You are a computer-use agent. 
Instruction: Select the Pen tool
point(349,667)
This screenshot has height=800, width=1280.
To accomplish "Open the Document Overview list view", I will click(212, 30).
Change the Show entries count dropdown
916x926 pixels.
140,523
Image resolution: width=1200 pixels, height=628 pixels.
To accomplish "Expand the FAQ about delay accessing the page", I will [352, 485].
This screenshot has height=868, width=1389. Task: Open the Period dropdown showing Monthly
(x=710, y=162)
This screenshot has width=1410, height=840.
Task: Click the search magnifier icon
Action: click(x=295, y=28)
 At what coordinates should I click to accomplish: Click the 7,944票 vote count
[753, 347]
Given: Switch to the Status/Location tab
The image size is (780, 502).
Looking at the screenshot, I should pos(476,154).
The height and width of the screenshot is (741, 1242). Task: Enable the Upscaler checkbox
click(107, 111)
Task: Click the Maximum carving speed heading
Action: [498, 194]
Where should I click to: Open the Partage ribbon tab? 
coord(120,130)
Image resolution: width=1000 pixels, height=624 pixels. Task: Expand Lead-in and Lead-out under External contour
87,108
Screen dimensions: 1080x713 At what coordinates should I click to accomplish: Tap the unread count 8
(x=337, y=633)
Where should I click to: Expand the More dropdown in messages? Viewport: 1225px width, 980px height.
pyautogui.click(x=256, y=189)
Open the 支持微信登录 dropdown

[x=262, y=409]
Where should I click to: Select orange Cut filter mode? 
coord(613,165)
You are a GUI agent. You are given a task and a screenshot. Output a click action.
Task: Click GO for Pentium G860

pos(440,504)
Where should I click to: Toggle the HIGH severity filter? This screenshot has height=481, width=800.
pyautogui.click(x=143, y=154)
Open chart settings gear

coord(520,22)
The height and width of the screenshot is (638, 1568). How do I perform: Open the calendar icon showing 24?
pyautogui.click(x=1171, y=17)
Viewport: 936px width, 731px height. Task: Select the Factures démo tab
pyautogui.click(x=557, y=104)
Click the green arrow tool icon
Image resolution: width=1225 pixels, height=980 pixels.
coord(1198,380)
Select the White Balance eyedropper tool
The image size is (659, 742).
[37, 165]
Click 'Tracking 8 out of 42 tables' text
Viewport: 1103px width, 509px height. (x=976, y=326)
————————
## Task brief
The reply should be nothing but the number of lines in the listing above that include "will".

## Response to the exercise
2